BEGIN PASSAGE TO READ

Ideal data structure with fast lookup, fast update and easy comparison/sorting

Question

I am looking for a good data structure to contain a list of tuples with (hash, timestamp) values. Basically, I want to use it in the following way:

• Data comes in, check to see if it's already present in the data structure (hash equality, not timestamp).
• If it is, update the timestamp to "now"
• If not, add it to the set with timestamp "now"

Periodically, I wish to remove and return a list of tuples that older than a specific timestamp (I need to update various other elements when they 'expire'). Timestamp does not have to be anything specific (it can be a unix timestamp, a python datetime object, or some other easy-to-compare hash/string).

I am using this to receive incoming data, update it if it's already present and purge data older than X seconds/minutes.

Multiple data structures can be a valid suggestion as well (I originally went with a priority queue + set, but a priority queue is less-than-optimal for constantly updating values).

Other approaches to achieve the same thing are welcome as well. The end goal is to track when elements are a) new to the system, b) exist in the system already and c) when they expire.

Answer 1

A simple hashtable or dictionary will be O(1) for the check/update/set operations. You could simultaneously store the data in a simple time-ordered list where for the purge operations. Keep a head and tail pointer, so that insert is also O(1) and removal is as simple as advancing the head until it reaches the target time and removing all the entries you find from the hash.

The overhead is one extra pointer per stored data item, and the code is dead simple:

insert(key,time,data):
  existing = MyDictionary.find(key)
  if existing:  
      existing.mark()
  node = MyNodeType(data,time)  #simple container holding args + 'next' pointer
  node.next = NULL
  MyDictionary.insert(key,node)
  Tail.next = node
  if Head is NULL:  Head = node

clean(olderThan):
  while Head.time < olderThan:
    n = Head.next 
    if not Head.isMarked():  
        MyDictionary.remove(Head.key)
    #else it was already overwritten
    if Head == Tail: Tail = n
    Head = n

Answer 2

Unless I'm misreading your question, a plain old dict should be ideal for everything except the purging. Assuming you are trying to avoid having to inspect the entire dictionary during purging, I would suggest keeping around a second data structure to hold (timestamp, hash) pairs.

END PASSAGE TO READ
BEGIN INFORMATION SUPPLIED

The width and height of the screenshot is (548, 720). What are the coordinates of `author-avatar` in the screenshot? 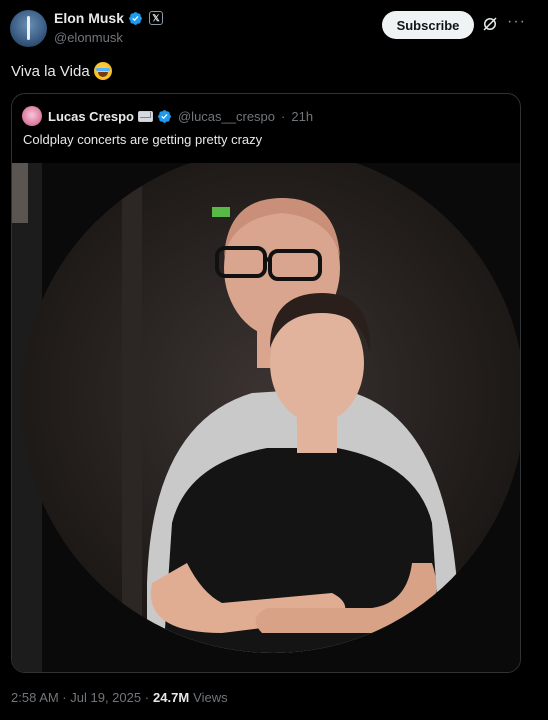 It's located at (28, 28).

END INFORMATION SUPPLIED

Write out the part of the data structure thread above that begins at the words "Periodically, I wish" and stops after "than X seconds/minutes.".

Periodically, I wish to remove and return a list of tuples that older than a specific timestamp (I need to update various other elements when they 'expire'). Timestamp does not have to be anything specific (it can be a unix timestamp, a python datetime object, or some other easy-to-compare hash/string).

I am using this to receive incoming data, update it if it's already present and purge data older than X seconds/minutes.